#### [Required work]
Copy the stretch from the line containing "At what coordinates" through the end of the entries below, leaving out the pictures.
%%
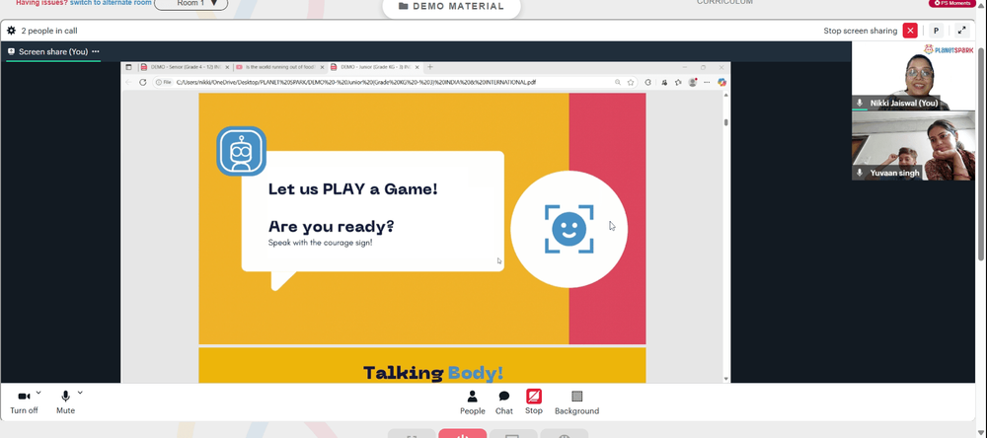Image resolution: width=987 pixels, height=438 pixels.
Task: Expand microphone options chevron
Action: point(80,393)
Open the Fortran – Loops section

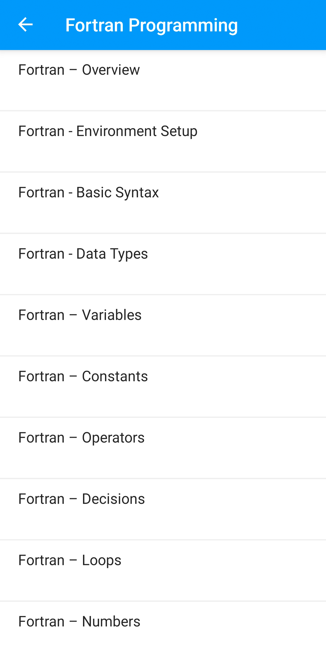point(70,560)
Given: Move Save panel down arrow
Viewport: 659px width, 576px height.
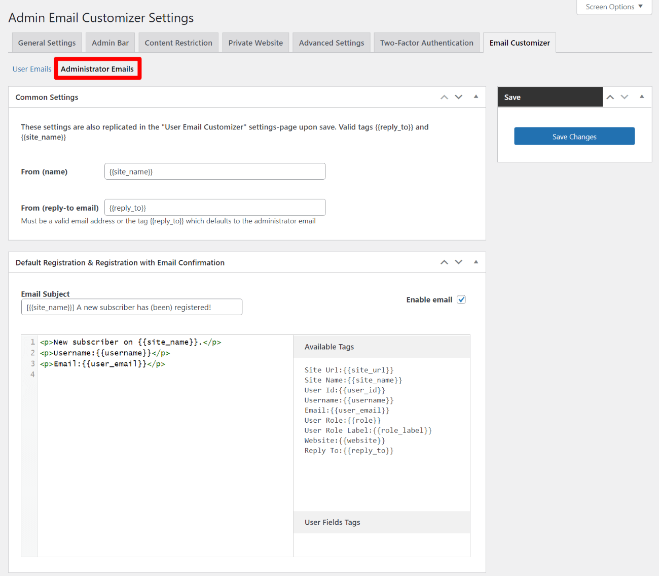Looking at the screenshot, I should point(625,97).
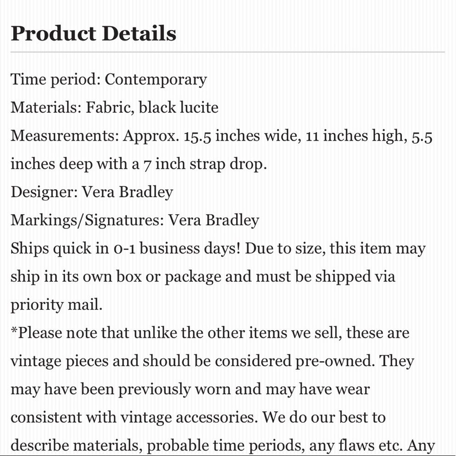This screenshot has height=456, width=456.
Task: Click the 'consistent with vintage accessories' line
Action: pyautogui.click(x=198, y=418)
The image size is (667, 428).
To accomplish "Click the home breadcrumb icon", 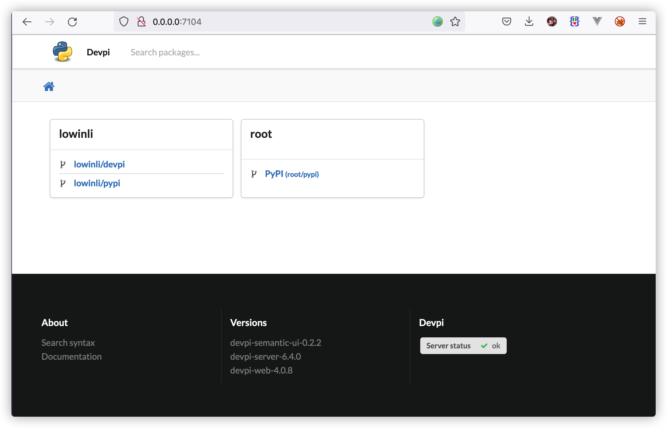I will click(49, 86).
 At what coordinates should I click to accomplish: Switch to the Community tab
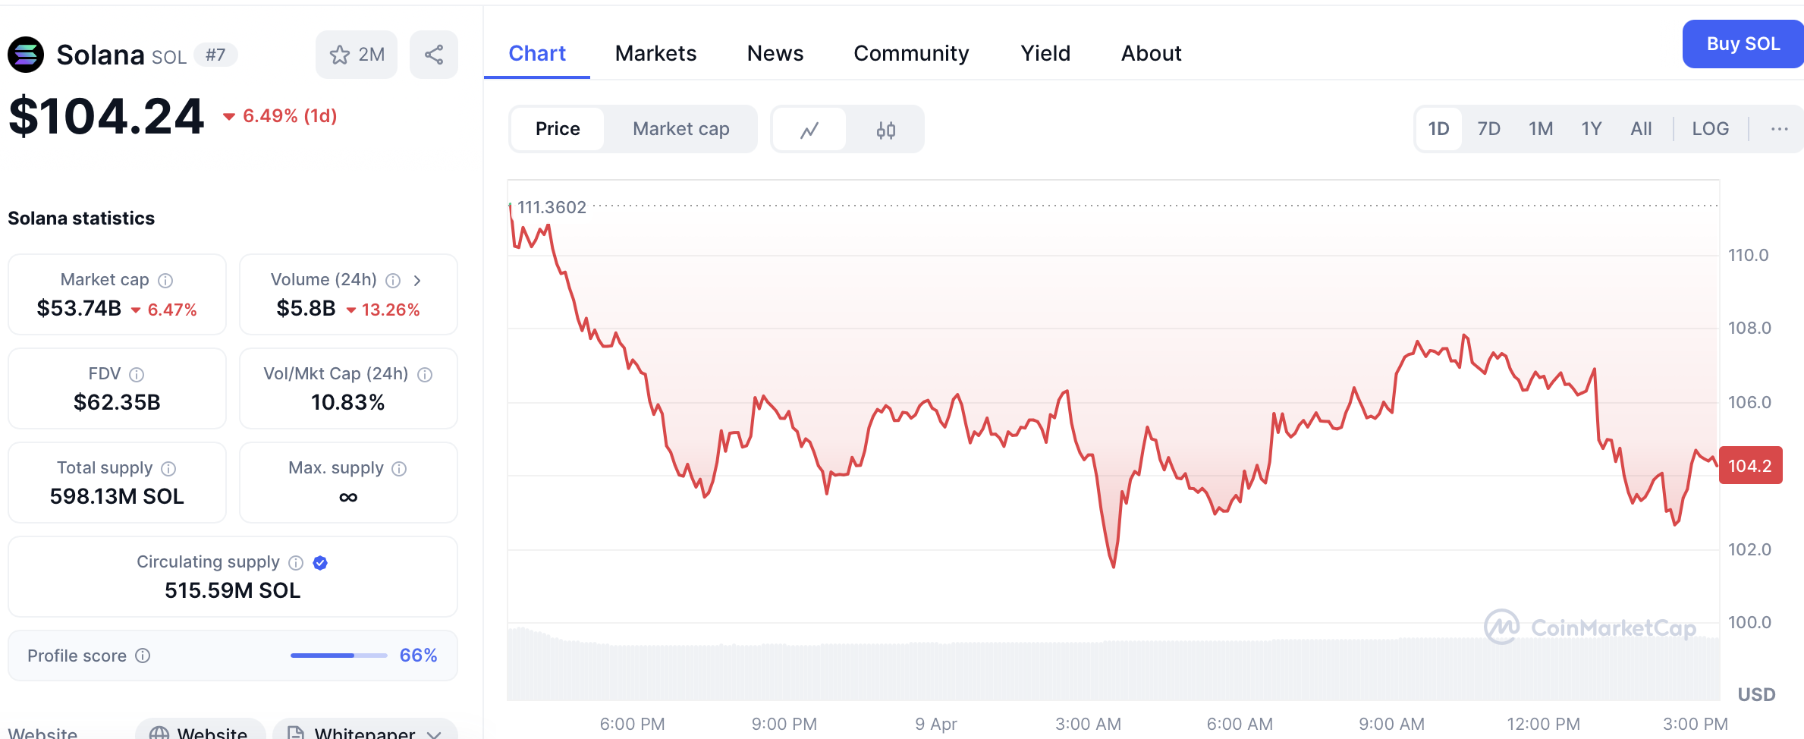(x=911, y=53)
%%
#### [Exercise solution]
 At what coordinates should I click to accomplish: Switch to the Community tab
(x=911, y=53)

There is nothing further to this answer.